Wir haben über die neuen Hinweispflichten von Arbeitgebern im Zusammenhang mit dem Jahresurlaub bereits mehrfach und eingehend berichtet. Bislang mussten sich die Gerichte noch nicht mit der Frage beschäftigen, inwieweit diese Hinweispflichten auch dann gelten, wenn Mitarbeiter durchgehend arbeitsunfähig sind. Bekanntlich existiert bei durchgehender Arbeitsunfähigkeit ein spezielles Fristenregime und Urlaub verfällt nach der Rechtsprechung des Europäischen Gerichtshofs und des Bundesarbeitsgerichts erst nach 15 Monaten. In ersten Stellungnahmen zu den neuen Hinweispflichten war man sich darin einig, dass diese 15-Monats-Frist auch weiterhin Anwendung findet, selbst dann, wenn der Arbeitgeber einen dauererkrankten Mitarbeiter nicht auf die Pflicht, seinen Jahresurlaub zu nehmen, im Sinne der neuen Rechtsprechung hingewiesen hat. Das Arbeitsgericht Berlin hat dies nun in einem aktuellen Urteil anders entschieden (ArbG Berlin v. 13.6.2019, 42 Ca 3229/19). Die Entscheidung ist von grundlegender und sehr weitreichender Bedeutung. Dieses von der bislang herrschenden Meinung abweichende Urteil macht im Übrigen deutlich, dass die Rechtsprechung zum neuen Urlaubsrecht weiterhin nicht zur Ruhe kommt.

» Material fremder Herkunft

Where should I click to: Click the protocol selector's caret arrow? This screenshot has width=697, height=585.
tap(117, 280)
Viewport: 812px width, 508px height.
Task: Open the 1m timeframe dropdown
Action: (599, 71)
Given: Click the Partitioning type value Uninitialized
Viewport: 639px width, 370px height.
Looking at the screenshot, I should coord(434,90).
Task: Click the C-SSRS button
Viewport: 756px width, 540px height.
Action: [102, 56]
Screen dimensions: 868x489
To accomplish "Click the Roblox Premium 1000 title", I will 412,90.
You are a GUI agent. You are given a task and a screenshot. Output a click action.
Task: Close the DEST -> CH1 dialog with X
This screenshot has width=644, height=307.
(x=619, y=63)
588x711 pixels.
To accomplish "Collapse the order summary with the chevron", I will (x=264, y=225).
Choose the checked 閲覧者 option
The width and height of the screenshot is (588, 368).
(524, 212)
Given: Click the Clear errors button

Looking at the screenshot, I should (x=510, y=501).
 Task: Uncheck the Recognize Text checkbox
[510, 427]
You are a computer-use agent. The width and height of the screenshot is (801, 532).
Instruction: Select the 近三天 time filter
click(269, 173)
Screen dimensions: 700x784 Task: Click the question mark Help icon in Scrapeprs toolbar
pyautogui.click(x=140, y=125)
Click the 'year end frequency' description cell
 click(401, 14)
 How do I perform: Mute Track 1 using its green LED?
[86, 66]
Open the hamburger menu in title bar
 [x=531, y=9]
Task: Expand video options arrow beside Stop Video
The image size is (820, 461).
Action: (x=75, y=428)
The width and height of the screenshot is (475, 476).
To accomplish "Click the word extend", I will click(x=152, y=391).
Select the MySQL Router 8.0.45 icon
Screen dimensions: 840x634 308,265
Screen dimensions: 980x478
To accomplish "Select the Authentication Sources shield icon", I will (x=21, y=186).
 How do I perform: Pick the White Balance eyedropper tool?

Erkrankte Mitarbeiter können nicht so belehrt werden, wie die gesunde Belegschaft (Copyright: Daniela H./adobe.stock).
Der Fall
Die Parteien des Rechtsstreits streiten über die Abgeltung von 18 nicht gewährten Urlaubstagen für das Jahr 2016.
Die klagende Arbeitnehmerin war vom 23. Mai 2016 durchgehend bis zu Ihrem Ausscheiden im Jahre 2018 dauerhaft erkrankt. Im Rahmen der Schlussabwicklung zahlte der Arbeitgeber den Jahresurlaub für das Jahr 2017 und anteilig für das Jahr 2018 an die Klägerin aus. Für das Jahr 2016 und die für dieses Jahr unstreitig nicht gewährten 18 Urlaubstage berief er sich hingegen auf die Rechtsprechung des BAG und die Anwendung der 15-Monats-Regel.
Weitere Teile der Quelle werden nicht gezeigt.